Extra Focus Needed on Elementary Schools

Our elementary schools are the foundation of learning. However, whether we do well or poorly in educating kids in kindergarten through 4th grade impacts students through high school and graduation. If there’s one area (grade band) we should be extra-focused on, it should be our foundation.

Unfortunately, we seem to be doing the opposite, which is especially harmful given all the new requirements and workload the elementary schools have absorbed in the last few years, including new, ongoing dyslexia support literacy training and reading improvement management programs.

Incoming Students Have Increasingly More Needs

Also, our students are coming to us less prepared and more needy than ever. Kindergarten students take a Kindergarten Readiness Assessment (KRA) early in the fall, and the results of those tests have plummeted over the last seven years.

In 2014-2015, over 77% of PLSD kids who took the assessment were “on track” in their language and literacy development. Last year (2022-2023), only 42% of kindergarten students were on track.

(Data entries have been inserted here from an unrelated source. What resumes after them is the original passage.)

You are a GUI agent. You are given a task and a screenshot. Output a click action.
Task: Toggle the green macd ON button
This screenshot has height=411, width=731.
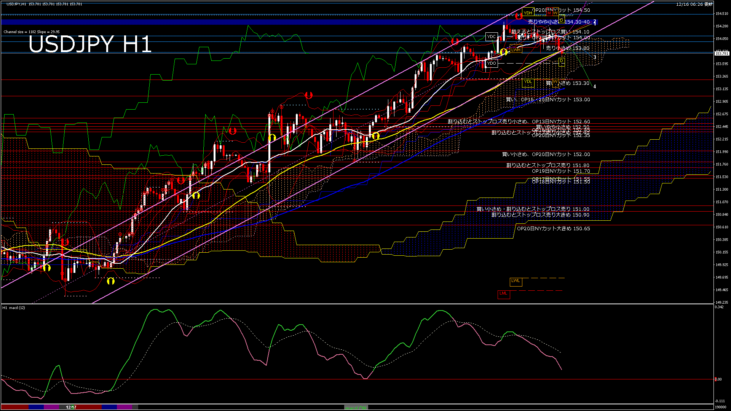[x=356, y=407]
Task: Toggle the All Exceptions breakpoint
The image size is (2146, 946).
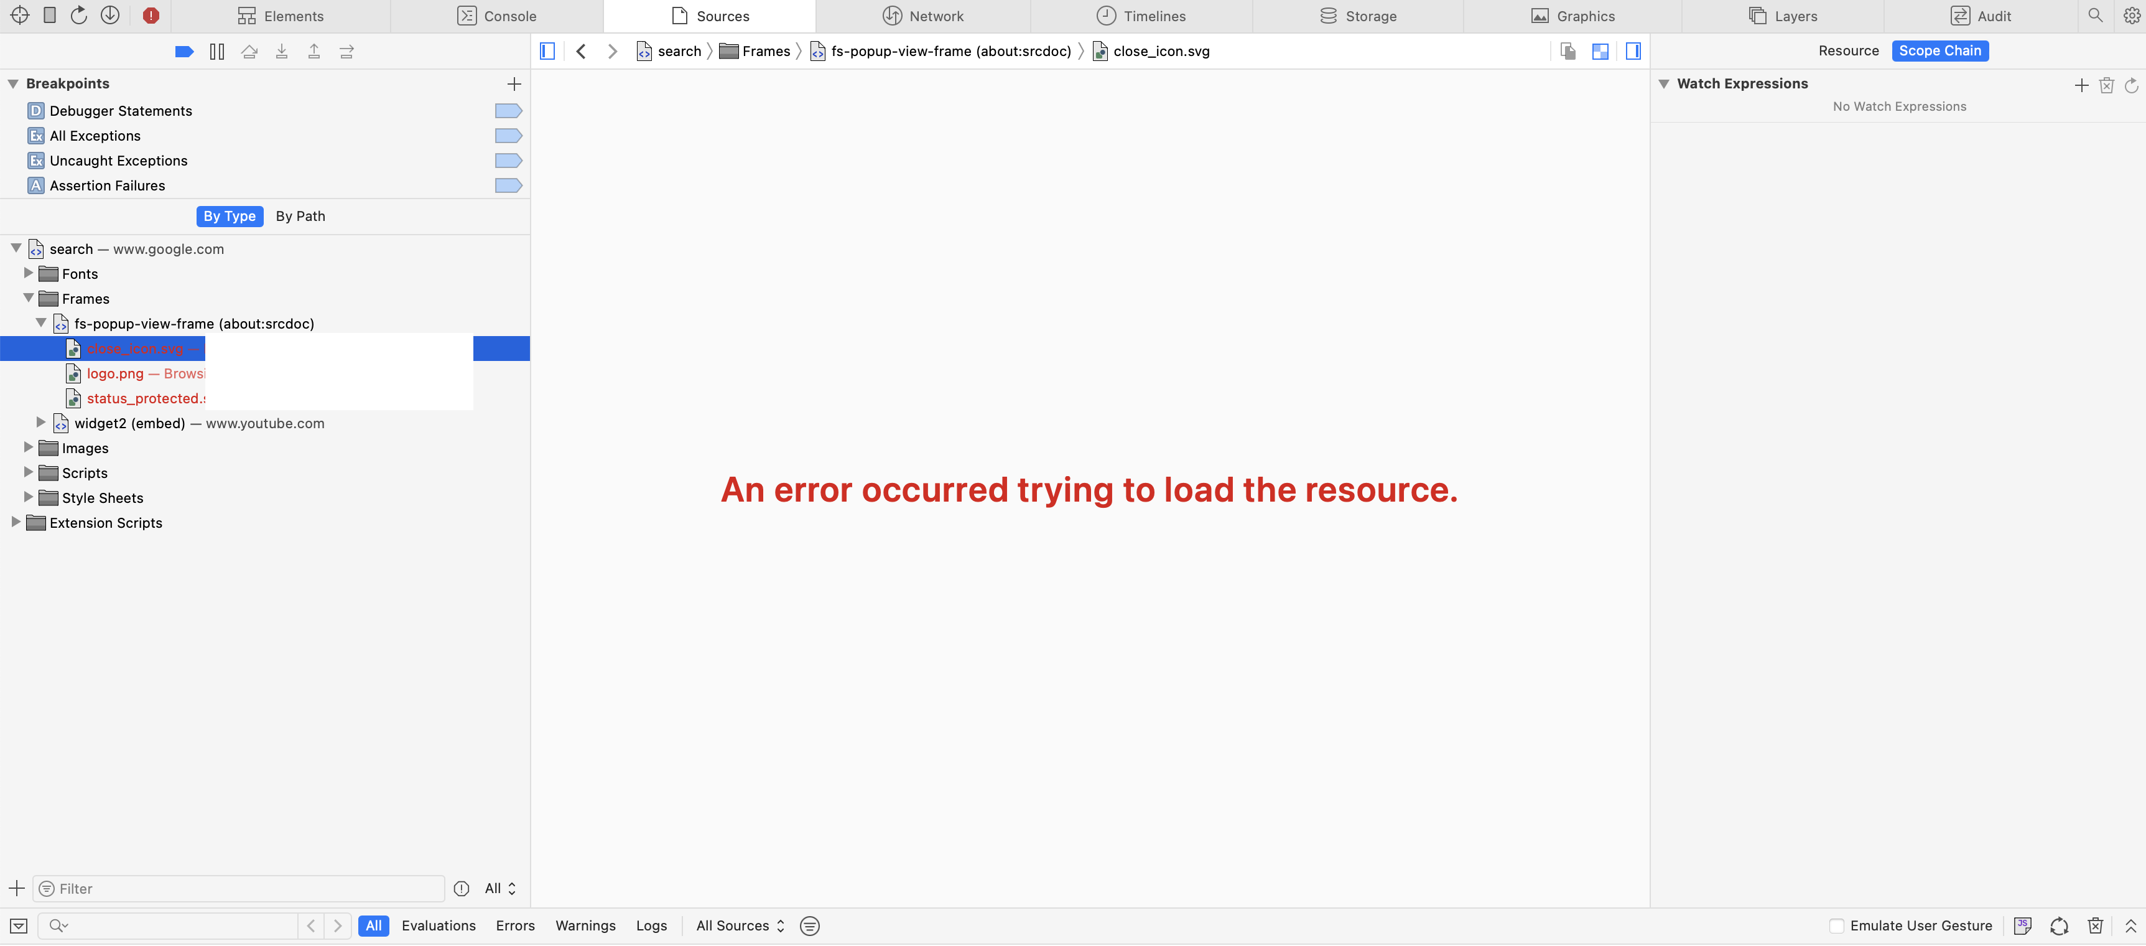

Some studies have shown that some kids who start behind in kindergarten never catch up. We’re neglecting our elementary school workforce when they need significantly increased support.

Given:

  1. Our General Fund deficit spending in three of the last four years (soon to be four of five years)
  2. The recent personnel recommendations (26 additional staff to address Special Education,
    English Learners along with several other needs – if approved)
  3. The need to reduce class sizes in many of our elementary and middle schools
  4. A potential change to full-day kindergarten in a couple of years.

I believe we need to go on the ballot this year (2024) for an operating levy to maintain and further the academic improvement we’ve seen recently.

Our objective should not be to stay off the ballot for an operating levy as long as possible. Our goal should be to spend our funds wisely and transparently on our needs over time and then be prepared to ask our community for additional resources when required.

Beyond our lack of necessary spending on increased staffing, we haven’t had to be on the ballot for an operating levy in so many years (since 2011) because, unlike most other school districts in Ohio, we have a school district income tax (1%). Although our property tax revenue doesn’t generally increase over time due to state law, our school district income tax revenue does increase with the new income from more taxpayers.

We must start better supporting our educators, education support professionals, and administrators in the challenging work they have ahead. Doing otherwise is unacceptable.